Wraparound provision is unusually clear for a primary. Breakfast club runs from 7.45am to 8.40am, priced at £3.00 per session, and the school also references an after-school childcare offer delivered via PACES with session options up to 5.30pm.
For travel, families typically think in terms of whether walking is realistic for daily routines, and whether pick-up and drop-off traffic is manageable. The school does not publish a detailed transport plan in the pages reviewed, so parents should confirm current drop-off arrangements directly if this is a deciding factor.
Faith expectations are real. Catholic identity is central to admissions priority and daily practice. Families uncomfortable with regular collective worship, Masses, and a curriculum where religious education has a significant time allocation should weigh whether this is the right setting.
Admission is criteria-led, not simply local. Oversubscription criteria prioritise baptised Catholic children in several categories before moving to siblings, staff, and then distance for other categories. Missing supplementary paperwork can materially affect priority.
High outcomes can bring higher expectations.
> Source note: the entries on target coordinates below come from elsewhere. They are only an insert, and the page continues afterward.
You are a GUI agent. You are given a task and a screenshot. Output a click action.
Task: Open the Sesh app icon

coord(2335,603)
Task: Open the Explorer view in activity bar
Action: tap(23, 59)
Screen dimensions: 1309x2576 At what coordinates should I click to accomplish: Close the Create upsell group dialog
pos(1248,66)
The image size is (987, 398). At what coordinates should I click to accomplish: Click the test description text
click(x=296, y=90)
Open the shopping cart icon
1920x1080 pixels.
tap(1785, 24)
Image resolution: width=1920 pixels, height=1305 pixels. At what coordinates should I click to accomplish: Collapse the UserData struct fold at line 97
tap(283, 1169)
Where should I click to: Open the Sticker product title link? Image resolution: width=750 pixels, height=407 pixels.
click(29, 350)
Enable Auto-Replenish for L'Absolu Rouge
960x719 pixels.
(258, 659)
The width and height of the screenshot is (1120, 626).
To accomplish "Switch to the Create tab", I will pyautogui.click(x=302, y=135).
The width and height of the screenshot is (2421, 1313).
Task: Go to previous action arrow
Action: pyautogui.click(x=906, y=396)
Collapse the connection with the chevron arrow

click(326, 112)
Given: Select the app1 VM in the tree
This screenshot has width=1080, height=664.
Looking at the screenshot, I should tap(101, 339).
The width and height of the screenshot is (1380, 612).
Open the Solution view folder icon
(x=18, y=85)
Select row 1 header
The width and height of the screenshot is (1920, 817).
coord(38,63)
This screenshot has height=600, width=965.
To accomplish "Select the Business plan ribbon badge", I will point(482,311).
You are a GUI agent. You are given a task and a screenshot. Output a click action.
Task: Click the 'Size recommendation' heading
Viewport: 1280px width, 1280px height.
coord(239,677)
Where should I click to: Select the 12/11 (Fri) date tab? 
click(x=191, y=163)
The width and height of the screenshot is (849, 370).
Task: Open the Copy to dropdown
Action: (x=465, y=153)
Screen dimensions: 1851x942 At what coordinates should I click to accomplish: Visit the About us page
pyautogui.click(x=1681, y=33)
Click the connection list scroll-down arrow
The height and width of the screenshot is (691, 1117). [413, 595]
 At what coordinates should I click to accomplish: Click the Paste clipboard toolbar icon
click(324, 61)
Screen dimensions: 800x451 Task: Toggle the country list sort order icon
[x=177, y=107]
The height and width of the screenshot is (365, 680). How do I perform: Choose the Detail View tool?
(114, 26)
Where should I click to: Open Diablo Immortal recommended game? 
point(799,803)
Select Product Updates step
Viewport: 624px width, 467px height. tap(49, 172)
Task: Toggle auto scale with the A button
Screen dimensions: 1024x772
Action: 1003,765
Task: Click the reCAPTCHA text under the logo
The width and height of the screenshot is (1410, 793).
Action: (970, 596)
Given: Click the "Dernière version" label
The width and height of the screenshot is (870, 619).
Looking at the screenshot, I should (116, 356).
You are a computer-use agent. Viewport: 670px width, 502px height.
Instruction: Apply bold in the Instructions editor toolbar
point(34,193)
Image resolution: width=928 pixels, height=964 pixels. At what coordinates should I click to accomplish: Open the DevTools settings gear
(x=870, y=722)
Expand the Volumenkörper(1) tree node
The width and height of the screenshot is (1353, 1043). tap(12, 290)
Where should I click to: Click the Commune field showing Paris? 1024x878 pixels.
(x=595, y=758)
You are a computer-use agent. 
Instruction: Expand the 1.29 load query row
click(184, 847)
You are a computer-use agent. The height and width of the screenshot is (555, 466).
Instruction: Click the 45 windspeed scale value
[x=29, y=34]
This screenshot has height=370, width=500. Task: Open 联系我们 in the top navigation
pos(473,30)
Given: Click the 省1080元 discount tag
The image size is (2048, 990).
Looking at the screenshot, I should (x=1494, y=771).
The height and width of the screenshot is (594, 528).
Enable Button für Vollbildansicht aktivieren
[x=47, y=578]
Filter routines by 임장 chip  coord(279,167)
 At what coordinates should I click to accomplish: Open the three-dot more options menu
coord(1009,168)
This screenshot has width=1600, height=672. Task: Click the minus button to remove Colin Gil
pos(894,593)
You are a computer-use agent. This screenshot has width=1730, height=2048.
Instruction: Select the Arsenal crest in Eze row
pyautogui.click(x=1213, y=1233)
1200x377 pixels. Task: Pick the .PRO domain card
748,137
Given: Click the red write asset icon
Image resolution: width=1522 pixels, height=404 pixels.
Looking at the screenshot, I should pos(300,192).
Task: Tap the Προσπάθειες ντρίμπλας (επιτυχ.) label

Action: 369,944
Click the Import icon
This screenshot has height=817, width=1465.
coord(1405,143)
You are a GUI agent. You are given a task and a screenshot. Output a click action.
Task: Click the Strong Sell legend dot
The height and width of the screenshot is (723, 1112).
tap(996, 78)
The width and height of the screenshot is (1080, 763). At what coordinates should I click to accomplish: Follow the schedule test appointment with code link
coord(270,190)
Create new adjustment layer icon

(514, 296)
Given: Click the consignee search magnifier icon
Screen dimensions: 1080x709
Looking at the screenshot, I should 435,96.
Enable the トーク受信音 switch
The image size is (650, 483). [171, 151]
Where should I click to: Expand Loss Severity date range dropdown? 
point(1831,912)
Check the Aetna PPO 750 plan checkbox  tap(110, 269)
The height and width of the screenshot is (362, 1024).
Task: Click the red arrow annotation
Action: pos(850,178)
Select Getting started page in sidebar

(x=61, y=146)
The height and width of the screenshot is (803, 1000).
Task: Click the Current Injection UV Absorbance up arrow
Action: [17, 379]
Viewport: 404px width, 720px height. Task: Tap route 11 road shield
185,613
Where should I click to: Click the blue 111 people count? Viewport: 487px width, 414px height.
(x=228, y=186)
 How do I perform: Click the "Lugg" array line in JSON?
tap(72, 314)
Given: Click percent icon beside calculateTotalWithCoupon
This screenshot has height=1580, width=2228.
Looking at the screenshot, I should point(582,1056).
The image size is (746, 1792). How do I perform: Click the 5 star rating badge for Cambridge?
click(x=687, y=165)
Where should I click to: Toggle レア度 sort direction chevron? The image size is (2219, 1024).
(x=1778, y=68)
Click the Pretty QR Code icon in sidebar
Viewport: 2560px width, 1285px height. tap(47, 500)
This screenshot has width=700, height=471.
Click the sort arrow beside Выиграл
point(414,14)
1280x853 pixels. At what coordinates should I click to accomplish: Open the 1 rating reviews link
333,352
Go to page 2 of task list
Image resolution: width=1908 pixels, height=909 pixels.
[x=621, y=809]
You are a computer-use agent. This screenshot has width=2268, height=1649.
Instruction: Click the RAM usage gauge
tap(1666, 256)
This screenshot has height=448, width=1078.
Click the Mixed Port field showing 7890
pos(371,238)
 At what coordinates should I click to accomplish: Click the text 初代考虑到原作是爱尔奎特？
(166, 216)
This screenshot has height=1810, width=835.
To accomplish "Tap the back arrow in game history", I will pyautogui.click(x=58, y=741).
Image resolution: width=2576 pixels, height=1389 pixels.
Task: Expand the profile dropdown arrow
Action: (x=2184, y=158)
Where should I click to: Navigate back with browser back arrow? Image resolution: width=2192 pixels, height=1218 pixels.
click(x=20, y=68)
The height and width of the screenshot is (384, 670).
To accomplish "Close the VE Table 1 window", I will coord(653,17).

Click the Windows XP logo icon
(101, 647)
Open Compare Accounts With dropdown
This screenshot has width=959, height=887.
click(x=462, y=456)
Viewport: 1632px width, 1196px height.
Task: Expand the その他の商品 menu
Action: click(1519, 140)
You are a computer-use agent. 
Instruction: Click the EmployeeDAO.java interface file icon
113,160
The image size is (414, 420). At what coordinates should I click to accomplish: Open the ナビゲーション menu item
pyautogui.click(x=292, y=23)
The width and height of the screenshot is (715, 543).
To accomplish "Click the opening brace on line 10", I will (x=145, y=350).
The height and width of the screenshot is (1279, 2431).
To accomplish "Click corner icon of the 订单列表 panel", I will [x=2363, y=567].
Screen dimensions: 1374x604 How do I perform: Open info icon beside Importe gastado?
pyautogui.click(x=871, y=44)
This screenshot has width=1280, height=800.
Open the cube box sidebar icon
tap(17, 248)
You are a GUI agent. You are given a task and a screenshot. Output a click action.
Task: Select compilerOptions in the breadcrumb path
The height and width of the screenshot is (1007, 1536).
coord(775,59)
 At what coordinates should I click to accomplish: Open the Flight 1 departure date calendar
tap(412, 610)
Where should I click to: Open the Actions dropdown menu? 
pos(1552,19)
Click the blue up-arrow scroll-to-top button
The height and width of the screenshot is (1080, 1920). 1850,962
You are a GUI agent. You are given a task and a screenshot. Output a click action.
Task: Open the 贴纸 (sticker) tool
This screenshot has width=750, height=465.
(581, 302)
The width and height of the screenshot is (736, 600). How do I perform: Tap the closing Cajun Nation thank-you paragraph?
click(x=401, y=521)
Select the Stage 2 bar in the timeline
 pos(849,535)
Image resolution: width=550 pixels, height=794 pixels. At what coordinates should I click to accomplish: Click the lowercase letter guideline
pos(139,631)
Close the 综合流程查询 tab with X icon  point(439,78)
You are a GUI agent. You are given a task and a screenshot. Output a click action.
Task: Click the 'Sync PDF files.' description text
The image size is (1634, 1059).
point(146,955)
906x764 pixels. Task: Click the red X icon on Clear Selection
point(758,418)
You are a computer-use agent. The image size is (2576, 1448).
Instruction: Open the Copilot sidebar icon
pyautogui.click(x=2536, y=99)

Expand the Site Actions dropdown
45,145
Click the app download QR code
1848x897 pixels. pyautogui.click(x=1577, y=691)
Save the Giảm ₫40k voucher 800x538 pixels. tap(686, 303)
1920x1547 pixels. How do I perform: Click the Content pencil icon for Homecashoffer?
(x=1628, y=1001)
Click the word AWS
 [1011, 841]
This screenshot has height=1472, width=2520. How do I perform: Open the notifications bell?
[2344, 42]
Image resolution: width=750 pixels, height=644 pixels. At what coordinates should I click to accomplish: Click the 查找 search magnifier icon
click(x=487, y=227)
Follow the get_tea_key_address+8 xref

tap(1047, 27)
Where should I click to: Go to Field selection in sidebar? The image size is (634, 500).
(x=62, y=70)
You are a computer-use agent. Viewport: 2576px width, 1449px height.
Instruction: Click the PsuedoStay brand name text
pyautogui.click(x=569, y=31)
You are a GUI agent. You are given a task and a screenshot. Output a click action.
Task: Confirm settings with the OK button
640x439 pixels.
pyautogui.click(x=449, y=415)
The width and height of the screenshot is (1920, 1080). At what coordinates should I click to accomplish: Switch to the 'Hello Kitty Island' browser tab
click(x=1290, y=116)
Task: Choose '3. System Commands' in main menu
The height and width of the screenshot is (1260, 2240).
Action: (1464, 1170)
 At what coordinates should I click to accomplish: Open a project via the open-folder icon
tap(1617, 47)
The proportion achieving the higher standard at Key Stage 2 is far above England average. For many pupils this will feel motivating; for some, it may signal a faster pace and a need for consistent home routines.
Wraparound costs add up. Breakfast club and after-school provision are clearly available, which is valuable for working families, but parents should price the weekly pattern they would actually use, not just the headline availability.
St Francis Xavier’s Primary School combines a clearly articulated Catholic mission with academic outcomes that place it well above England average, including a notably high proportion of pupils reaching the higher standard by the end of Key Stage 2. The culture is shaped by structured worship, service through Mini Vinnies, and a virtue vocabulary aligned to Jesuit practice.
Best suited to families who actively want a Catholic primary education, value a service-oriented ethos, and are prepared to engage carefully with the admissions process and supplementary forms. The main challenge is admission, because demand exceeds the planned intake and criteria ordering matters.
The latest Ofsted inspection on 22 September 2021 rated the school Outstanding across all areas, including early years provision.
In Key Stage 2 outcomes, the school’s results are well above England averages, including a high proportion achieving the higher standard. This combination usually signals strong teaching, clear routines, and pupils who leave Year 6 academically secure.
Admissions are not organised as a simple catchment boundary. As a voluntary aided Catholic school, places are allocated using oversubscription criteria that prioritise baptised Catholic children in several categories, then other groups such as looked-after children, siblings, children of staff, and finally distance for remaining categories.
Families should read the admissions policy carefully and make sure all supplementary evidence is submitted by the deadline.
The Herefordshire Council online application window for September 2026 entry opened on 15 September 2025 at 9am and closed on 15 January 2026, with offers made on 16 April 2026.
The school also requires its own supplementary application form alongside the local authority form, so plan for a two-part submission.
Yes. Breakfast club runs from 7.45am to 8.40am and is priced at £3.00 per session.
After-school provision is also available, including an on-site option delivered via PACES with sessions up to 5.30pm.
The school highlights a community link with St Mary’s RC High School, which is a natural next step for many Catholic families.